A chorus of objections came from the government side with Kamina Johnson Smith, leader of Government Business, leading the charge.

After a lengthy exchange Crawford eventually recanted.

Debating the Appropriations Bill, Crawford sought to defend his colleague Julian Robinson in the Lower House who presented a table with significant percentage increases in the price of basic food items over the period 2016 to 2020. 

Robinson’s percentage numbers were challenged by Finance Minister Dr Nigel Clarke who claimed they were inflated.

"I was privy to the information that Julian Robinson received from one popular food retailer with multiple branches across the country," he said.

"I am also aware of the name of the food retail entity but the entity has asked that its name be not released. Like many other entities, like many other individuals, the entity and its operators are afraid of government 'badness'," Crawford said.

The Opposition senator said that "the Government badness" has been a feature of the approach of the JLP Government.

Heckled by government members Crawford added: "You embraced a song called ‘Government Badness - Andrew Holness’, so you speak to the things you embraced."

"Many who have criticised Mr Holness have been arrested and publicised on the Internet," said Crawford.

His comment was interrupted by a seemingly incensed Johnson Smith who rose on a point of order.

"This senator is misleading the House and he must withdraw those allegations. They are untrue, they are baseless and they should be withdrawn; they should not remain on the record of his honourable chamber,” she said.

Senate President Tom Tavares Finson would then intervene.

"You have made an allegation against the prime minister of this country and you are either going to withdraw it or substantiate it," he said.

At first, Crawford resisted the call to withdraw his controversial remarks.
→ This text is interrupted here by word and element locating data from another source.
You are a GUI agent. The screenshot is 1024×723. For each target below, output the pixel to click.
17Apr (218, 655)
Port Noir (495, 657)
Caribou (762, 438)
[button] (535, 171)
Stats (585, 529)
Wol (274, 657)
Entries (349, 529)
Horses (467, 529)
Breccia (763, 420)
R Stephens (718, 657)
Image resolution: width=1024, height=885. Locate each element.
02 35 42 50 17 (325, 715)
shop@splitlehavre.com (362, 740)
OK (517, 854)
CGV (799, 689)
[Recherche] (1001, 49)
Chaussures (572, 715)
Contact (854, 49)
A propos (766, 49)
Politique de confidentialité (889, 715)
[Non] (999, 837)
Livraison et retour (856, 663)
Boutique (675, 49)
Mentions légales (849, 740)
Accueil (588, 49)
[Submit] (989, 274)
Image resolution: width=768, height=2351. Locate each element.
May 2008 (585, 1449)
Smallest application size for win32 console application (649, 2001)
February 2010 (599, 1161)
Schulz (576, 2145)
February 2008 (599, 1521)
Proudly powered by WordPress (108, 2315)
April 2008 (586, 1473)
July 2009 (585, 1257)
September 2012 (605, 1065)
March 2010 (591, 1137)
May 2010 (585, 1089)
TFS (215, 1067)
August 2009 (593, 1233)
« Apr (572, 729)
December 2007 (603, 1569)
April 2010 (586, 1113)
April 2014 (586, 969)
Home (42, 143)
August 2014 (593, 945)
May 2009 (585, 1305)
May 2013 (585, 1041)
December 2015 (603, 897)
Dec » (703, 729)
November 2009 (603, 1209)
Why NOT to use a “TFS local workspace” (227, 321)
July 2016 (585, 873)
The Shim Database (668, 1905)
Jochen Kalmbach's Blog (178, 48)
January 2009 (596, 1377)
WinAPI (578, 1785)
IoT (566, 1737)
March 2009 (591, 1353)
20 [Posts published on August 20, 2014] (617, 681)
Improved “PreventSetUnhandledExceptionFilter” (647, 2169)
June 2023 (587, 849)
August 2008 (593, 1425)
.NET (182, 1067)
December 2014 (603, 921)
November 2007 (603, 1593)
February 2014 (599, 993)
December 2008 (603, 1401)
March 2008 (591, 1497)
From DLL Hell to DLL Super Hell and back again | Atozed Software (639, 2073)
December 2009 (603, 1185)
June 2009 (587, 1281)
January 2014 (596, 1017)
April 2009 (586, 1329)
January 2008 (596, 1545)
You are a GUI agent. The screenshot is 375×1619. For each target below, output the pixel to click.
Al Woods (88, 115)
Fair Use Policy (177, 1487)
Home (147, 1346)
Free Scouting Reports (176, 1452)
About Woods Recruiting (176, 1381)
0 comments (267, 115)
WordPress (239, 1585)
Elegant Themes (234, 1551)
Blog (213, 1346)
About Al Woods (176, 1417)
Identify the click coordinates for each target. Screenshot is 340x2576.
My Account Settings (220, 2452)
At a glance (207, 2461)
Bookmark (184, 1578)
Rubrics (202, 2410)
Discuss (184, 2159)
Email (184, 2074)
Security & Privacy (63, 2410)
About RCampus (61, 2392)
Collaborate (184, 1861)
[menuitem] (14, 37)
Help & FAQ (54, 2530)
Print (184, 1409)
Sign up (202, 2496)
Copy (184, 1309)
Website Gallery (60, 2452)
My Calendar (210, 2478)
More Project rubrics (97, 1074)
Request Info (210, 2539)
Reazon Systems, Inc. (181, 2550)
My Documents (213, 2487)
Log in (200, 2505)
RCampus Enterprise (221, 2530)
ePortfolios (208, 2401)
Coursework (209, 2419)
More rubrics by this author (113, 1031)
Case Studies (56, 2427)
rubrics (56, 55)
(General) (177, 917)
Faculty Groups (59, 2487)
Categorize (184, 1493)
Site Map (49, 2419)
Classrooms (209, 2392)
However, he was pushed by Government senators Charles Sinclair and Don Wehby to retract.

“There has been nobody who has been arrested for criticising the prime minister,” Sinclair declared.

Crawford retorted: “I could speak to an individual who had to come on social media and apologise...”.

But Tavares Finson would have none of it.

“I am not concerned with what is happening on social media, I am concerned about what is happening here and you are imputing motive to a member of the House of Parliament,” the Senate President charged.

Declaring that he was rising on a point of order for the first time in his second stint as senator, Wehby said: “We have to remember that we have an international audience also, that statement is very damaging not only to the prime minister but to the country of Jamaica.”

Signalling that he would move on, Crawford was met with a chorus of ‘No’s’ from members on the government benches who demanded a retraction of his comment about Holness.

Leader of Opposition Business Peter Bunting said he was not sure what his colleague was being asked to withdraw.

Tavares Finson responded: “He has made an allegation that anybody who criticises the prime minister is arrested.”

Bunting sought to clarify, saying Crawford made a statement of fact.

“He said that persons who had criticised the prime minister were arrested. That is a statement of fact – that is not in dispute,” said the Leader of Opposition Business.

“No matter how you spin it Mr Bunting, it was said within a context,” the president replied.

Later, senator Lambert Brown sought to defend Crawford urging the president to consult Hansard – the verbatim records of Parliament.

"It can’t be denied Mr President that some people who have criticised the prime minister have been arrested. We must avoid this road to dictatorship,” said Brown.

Crawford later said he had no intention to impute any motive in his remarks about the prime minister.

“If that be the case, withdraw the statement and let us move on,” said Tavares Finson.

“But mi neva say it sah. Alright. Withdrawn! Move on!” Crawford said.